I started writing and editing wedding speeches professionally a dozen years ago. In that time I’ve learned a lot, not only about what makes a good speech, but also about the magic that still lurks behind the designer dresses, extravagant cakes and unfathomably expensive stationery of the modern wedding business. A wedding is a ritual shaped as much by deep tradition as by its actual planners.
Clients are often anxious not to commit a faux pas like forgetting to acknowledge this or that member of the wedding party. But what I’ve found is that the important ‘rules’ of wedding speeches are at once less formal and more basic. Like flattering the bride.

I remember smiling to myself early on, when I looked at a draft written by a father of the bride. He planned to start by telling his daughter that, when he’d set eyes on her the moment before walking her down the aisle – something that of course would not happen until shortly before the speech – ‘You took my breath away’.
‘Really?’ I thought. How could he know? And, worse, what if having committed to such a visceral response, when the moment actually came, he found himself underwhelmed? Imagine the disappointment! The guilt!

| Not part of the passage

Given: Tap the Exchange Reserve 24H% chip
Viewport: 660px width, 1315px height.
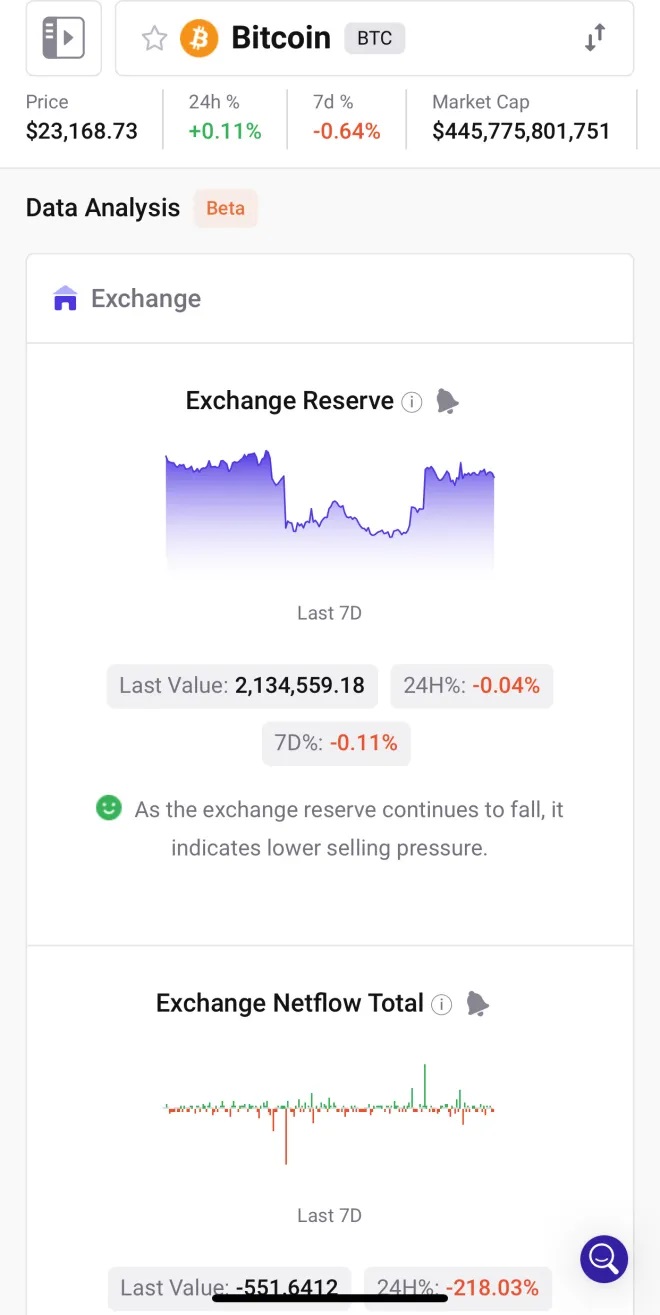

I was overthinking it. I now like to imagine that, in the event, seeing his daughter did take this man’s breath away, or at least that she looked sufficiently lovely that the expression did not feel too much. In any case, I realised that a wedding speech had to take certain things for granted. The breathtaking – or at least ‘breathtaking’ – appearance of the bride being one of them. With or without explicit instructions from fathers of the bride, grooms or best men, I got into the habit of describing countless brides as beautiful, gorgeous and stunning. In many cases without having seen so much as a passport photo.

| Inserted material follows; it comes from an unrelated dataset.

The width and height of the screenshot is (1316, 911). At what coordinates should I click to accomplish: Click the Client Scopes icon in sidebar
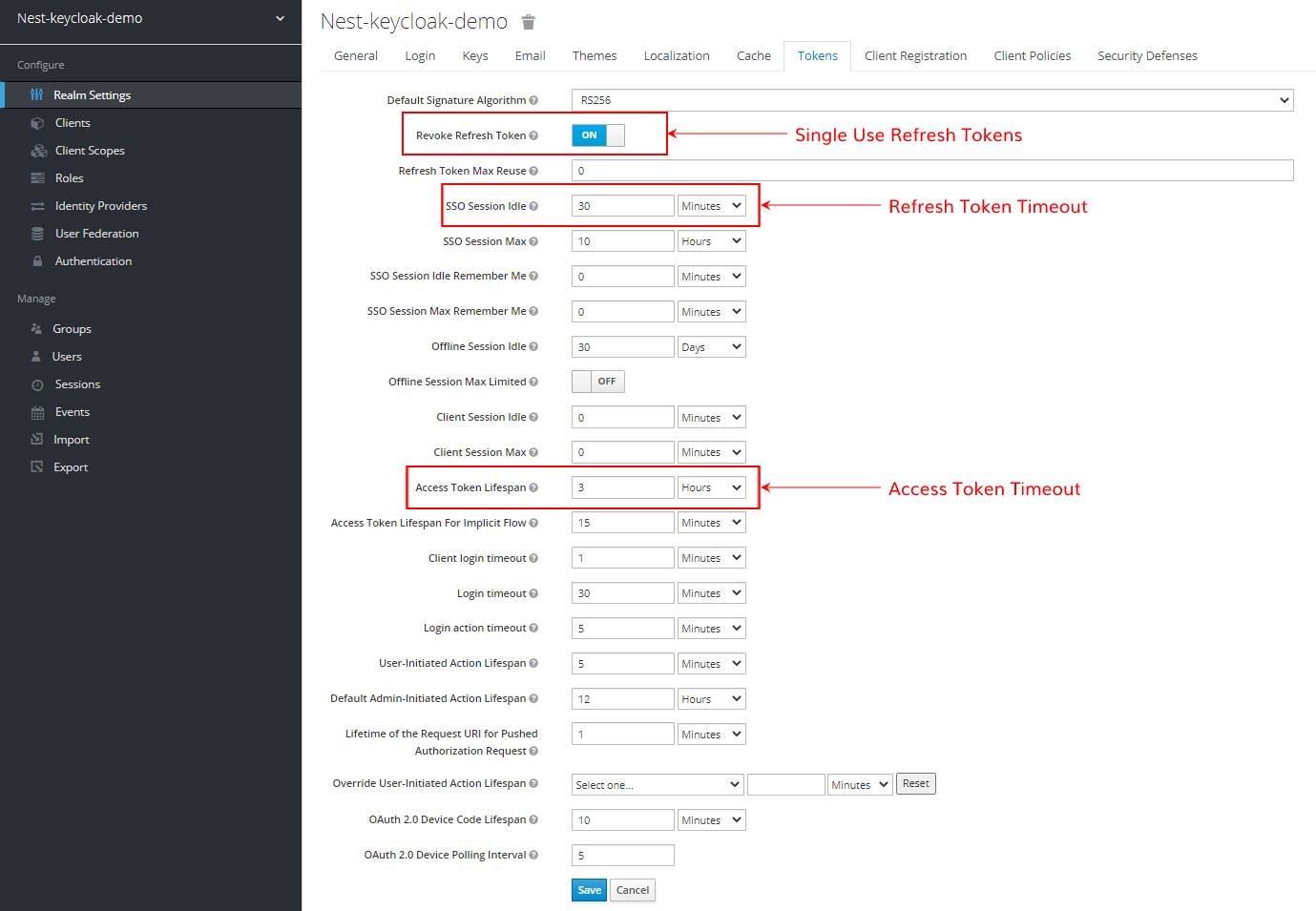38,151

(One groom complained that I’d used the word beautiful twice. I thought perhaps he meant in one sentence, and checked the draft; no, twice in the course of a ten-minute groom’s speech. I tried to assure him this was all right, but he was sceptical. I hope he’s enjoying his divorce.)
Still, I did wonder about the honesty of this practice. Sometimes I would try to add a telling detail to make the compliment at least more personal. The questionnaire my colleagues and I use to gather information does have a question about the bride’s appearance. But the answer is rarely useful on its own. ‘When I saw you standing there – 5’6, slim, brunette – well, you took my breath away.’
Over time, I resigned myself to pretty generic compliments, having come to understand that few brides are particularly interested in originality of expression when it comes to being told how beautiful they are.
What I didn’t realise at the time was that I’d been inwardly rehearsing an ancient debate between two rabbis and their followers. Two thousand years ago, the schools of Hillel and Shammai argued over many aspects of Jewish ritual as well as theology. When it came to weddings, Beit Shammai insisted it is wrong to speak falsely by praising a bride as fair and attractive when she is not. Beit Hillel demurred: it is a courtesy to offer praise, and makes everyone feel better.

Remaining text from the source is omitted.